In the GPU profiler, I can see holes between certain kernel invocations, and I cannot figure out where they come from.

I think these holes sum up to 15ms overhead to every token generation. In my case, even with multiplications set to zero, I can generate max ~60tps on my laptop. If you have an idea on how to fix that, please I beg shoot me an e-mail: kolinko@gmail.com.

It has probably something to do with the way I call commandQueue etc, or because of the buffers are hazard-tracked. But I spent days trying to figure it out, and just cannot find the reason. The relevant code is in here, and here.

Without this, we have a Ferrari engine in a Fiat body here - no simple way to show the results and do serious benchmarking.

Quality issues even at 100% effort

May actually work fine. I began benchmarking KL distance now, and it seems at effort 100% it's giving the same results as the original. Will post an update soon. -- TK 21.04.2024 The second challenge is that the current implementation seems just broken. It used to deliver results that were very close to the original Mistral, and Mixtral used to work. Right now Mistral is not as good as it used to be, and Mixtral barely works.

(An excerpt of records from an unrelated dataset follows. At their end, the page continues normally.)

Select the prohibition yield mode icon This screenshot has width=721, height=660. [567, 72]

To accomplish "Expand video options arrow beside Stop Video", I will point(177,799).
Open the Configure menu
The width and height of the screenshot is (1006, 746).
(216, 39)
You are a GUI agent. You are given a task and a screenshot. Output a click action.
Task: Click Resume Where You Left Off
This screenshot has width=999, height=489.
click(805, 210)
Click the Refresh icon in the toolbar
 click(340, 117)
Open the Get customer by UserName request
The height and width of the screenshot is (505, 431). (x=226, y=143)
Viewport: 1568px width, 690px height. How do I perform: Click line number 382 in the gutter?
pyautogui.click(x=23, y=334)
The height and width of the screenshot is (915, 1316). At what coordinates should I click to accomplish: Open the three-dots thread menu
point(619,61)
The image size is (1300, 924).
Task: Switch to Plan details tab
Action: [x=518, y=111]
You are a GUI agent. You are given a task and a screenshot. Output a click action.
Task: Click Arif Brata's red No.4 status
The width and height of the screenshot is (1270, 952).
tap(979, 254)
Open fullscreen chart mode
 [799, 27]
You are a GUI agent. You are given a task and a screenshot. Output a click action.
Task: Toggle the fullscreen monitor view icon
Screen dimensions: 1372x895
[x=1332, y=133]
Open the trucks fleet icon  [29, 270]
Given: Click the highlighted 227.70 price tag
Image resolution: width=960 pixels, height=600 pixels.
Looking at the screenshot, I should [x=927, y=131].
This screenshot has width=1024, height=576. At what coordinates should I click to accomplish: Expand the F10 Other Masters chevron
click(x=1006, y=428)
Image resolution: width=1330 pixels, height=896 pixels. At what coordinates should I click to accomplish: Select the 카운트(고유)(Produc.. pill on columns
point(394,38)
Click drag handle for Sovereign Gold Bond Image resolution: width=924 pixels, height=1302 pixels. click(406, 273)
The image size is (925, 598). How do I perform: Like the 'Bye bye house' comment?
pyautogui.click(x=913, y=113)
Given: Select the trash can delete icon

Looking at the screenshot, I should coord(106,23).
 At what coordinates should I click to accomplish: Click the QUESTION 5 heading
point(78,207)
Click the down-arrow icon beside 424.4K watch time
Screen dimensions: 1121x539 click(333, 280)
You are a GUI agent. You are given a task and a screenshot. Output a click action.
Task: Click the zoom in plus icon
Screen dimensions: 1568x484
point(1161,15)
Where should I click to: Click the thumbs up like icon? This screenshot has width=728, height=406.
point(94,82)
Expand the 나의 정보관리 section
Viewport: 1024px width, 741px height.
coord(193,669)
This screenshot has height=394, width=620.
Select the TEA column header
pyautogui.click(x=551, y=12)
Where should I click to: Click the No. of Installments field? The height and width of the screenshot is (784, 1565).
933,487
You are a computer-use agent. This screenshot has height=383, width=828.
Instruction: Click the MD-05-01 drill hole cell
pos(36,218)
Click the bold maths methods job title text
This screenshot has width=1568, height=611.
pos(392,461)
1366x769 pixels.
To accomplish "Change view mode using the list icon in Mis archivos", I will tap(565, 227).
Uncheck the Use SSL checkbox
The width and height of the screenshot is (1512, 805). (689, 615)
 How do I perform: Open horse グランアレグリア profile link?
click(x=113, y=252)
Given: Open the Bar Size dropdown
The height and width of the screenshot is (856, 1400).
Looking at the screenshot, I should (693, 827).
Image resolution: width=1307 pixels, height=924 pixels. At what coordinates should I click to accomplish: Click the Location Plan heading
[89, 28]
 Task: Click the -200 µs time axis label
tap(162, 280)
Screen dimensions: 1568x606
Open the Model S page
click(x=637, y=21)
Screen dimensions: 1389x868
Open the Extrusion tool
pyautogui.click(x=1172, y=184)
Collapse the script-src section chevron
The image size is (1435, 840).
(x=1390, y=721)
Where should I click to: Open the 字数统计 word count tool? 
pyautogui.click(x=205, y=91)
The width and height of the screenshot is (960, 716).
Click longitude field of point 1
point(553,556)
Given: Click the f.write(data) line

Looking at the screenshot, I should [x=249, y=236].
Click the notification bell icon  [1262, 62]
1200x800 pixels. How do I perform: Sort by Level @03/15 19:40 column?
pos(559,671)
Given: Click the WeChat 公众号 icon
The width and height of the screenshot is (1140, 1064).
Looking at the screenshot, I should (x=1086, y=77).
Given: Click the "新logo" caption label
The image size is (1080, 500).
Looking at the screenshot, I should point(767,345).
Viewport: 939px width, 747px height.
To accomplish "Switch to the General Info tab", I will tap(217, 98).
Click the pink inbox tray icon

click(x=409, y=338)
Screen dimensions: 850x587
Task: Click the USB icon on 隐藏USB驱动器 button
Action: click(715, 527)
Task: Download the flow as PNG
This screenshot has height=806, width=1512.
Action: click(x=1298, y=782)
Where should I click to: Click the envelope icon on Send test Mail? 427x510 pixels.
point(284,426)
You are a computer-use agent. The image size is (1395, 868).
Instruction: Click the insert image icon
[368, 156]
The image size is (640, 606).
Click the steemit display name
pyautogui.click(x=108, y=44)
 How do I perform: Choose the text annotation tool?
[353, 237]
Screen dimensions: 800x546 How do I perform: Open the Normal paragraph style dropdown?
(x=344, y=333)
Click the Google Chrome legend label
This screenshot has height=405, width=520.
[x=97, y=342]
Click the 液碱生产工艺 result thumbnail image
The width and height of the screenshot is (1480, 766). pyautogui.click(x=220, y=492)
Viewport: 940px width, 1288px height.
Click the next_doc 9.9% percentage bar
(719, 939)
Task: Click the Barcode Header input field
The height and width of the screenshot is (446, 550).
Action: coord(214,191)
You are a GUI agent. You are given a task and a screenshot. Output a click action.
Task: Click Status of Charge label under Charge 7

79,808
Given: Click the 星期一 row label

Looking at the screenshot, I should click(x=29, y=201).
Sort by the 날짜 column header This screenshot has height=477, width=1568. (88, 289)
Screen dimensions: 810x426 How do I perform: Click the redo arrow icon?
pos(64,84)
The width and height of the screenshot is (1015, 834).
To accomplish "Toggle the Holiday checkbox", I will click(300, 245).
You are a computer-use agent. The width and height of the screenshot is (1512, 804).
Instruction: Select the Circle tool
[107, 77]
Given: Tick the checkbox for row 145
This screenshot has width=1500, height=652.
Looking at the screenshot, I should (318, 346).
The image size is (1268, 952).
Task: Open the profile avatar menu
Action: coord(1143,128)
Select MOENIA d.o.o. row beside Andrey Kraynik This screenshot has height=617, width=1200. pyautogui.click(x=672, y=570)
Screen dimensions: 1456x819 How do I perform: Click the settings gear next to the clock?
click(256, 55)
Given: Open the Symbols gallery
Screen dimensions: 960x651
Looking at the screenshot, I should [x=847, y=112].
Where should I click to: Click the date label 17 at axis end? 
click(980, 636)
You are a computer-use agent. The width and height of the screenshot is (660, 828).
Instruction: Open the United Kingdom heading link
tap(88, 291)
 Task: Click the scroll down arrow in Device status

I'm at my wits' end trying to debug it all - if anyone knows enough about both GPU debugging and LLM implementations, I would appreciate any help here.

Could bucketMul run even faster?

Could we improve bucketMul to get to full 100% memory bandwidth read speed? Right now it's around 50-70%. I tried simdgroup-coordinated reads and other tricks (you can see them in the helpers/wild sources), but failed to write anything better than this.

Unlike the overhead delays, this is not a priority.

Optimisation for different matrix sizes

The current implementation is optimised for a matrix shape of 4096x14336 (w1 and w3). It can be just as fast on 14336x4096 and 4096x4096 , but needs hand-tuning the number of threads/groups for every case. An easy fix, just needs some engineering time.

Dispatch non-determinism

It's a minor issue, but difficult to fix. Dispatch uses atomic loats to generate ids. It doesn't affect speed much, but it causes the whole token generation to be nondeterministic. It is a bit irritating during testing, but the overall effect is just a slight unpredictibality of the output. Fixing this is a low priority.